Table 5 Results of QUADAS-2 assessment for risk of bias and applicability in individual studies. Studies using quantitative assessment with a retrospective cut-off value were deemed high risk of bias in index test. Studies using a prospective qualitative analysis and retrospective cut-off for quantitative analysis were deemed both low risk and high risk, respectively, for index test dependent of type of analysis [15, 16, 18, 21, 29, 32]

Discussion

This meta-analysis demonstrates that the sensitivity (86% [95% CI 82–89%]), specificity (93% [95% CI 90–95%]), and AUC values (0.95) of DECT for detecting BME in the appendicular skeleton compared with a MRI and/or clinical outcome are similar or better than prior meta-analyses largely evaluating the axial skeleton [4,5,6]. These findings counter a prior meta-regression analysis by Li et al indicating that bone position in the appendicular skeleton, notably the ankle in their analysis, was likely to contribute to variability when compared with studies including the axial skeleton [4]. This meta-analysis therefore contributes to the growing evidence suggesting that DECT can be a viable alternative imaging modality to MRI for BME with predominantly substantial to perfect agreement, despite an appendicular location.

This meta-analysis used a rigorous methodological design and is not subject to the small number of included studies seen previously [5, 6]. Meta-regression of key features felt to potentially account for presumed variability amongst studies was performed, but only identified one potential source of variability. A higher sensitivity and similar specificity were identified with quantitative rather than qualitative analysis. If this difference represents a true result, this may suggest that quantitative analysis offers a better ability to exclude regions without BME while preserving specificity, compared with qualitative assessment. However, given that a similar effect was not identified for specificity, and numerous potential confounding variables were not included in the regression model, this result should be interpreted with caution. Some alternative patient- and study-specific causes which were not explored but may contribute to variability include age, specific location or region of bone marrow edema, bone size, differences in reader experience, and/or differences in the reference standard. The studies included in the analysis did use many similar DECT imaging characteristics, decreasing the likelihood that index test parameters contribute to variability.

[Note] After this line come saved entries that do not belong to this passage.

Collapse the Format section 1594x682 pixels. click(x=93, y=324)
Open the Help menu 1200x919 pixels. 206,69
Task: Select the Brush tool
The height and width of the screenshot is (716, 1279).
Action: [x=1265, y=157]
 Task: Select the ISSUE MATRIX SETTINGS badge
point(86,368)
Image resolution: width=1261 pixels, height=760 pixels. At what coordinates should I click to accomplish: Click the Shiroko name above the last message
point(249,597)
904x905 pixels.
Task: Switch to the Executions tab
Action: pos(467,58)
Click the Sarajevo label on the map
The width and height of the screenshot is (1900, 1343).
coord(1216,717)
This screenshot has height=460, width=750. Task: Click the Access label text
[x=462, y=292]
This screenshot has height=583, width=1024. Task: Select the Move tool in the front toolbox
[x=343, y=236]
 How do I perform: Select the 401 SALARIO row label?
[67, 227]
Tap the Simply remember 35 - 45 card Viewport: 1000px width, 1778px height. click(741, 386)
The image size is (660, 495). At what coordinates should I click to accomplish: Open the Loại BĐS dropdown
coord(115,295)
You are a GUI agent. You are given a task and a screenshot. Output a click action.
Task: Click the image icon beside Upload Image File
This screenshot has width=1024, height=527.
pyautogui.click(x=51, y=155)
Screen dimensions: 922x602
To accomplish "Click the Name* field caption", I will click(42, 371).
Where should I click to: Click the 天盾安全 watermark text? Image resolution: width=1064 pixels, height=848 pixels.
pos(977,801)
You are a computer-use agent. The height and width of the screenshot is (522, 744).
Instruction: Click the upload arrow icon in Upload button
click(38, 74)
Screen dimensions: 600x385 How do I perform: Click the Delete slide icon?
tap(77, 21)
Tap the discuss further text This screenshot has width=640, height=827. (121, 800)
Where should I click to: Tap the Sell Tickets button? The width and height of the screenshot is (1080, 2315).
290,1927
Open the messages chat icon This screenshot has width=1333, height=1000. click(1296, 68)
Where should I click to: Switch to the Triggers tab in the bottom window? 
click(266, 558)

There may also be some limitations in the generalizability of the findings of this review to non-expert readers. Most included studies evaluated only board-certified radiologists with several years of experience for qualitative interpretation of BME which could result in higher sensitivity and specificity values than is seen in general practice. In a study with multiple reviewers evaluating DECT for the presence of BME in patients with osteoporotic vertebral compression fractures, the most experienced reader demonstrated near MRI accuracy for BME while less experienced readers did not [35].

Despite the limitations regarding unexplored confounding variables impacting accuracy, as well as risk of bias in several studies, this meta-analysis indicates that DECT may be an alternative to MR imaging for evaluating BME in the appendicular skeleton when MR is not available or contraindicated. Further exploration of sources for variability, potentially through an individual patient data meta-analysis, would be helpful to increase the confidence of the generalizability of these results.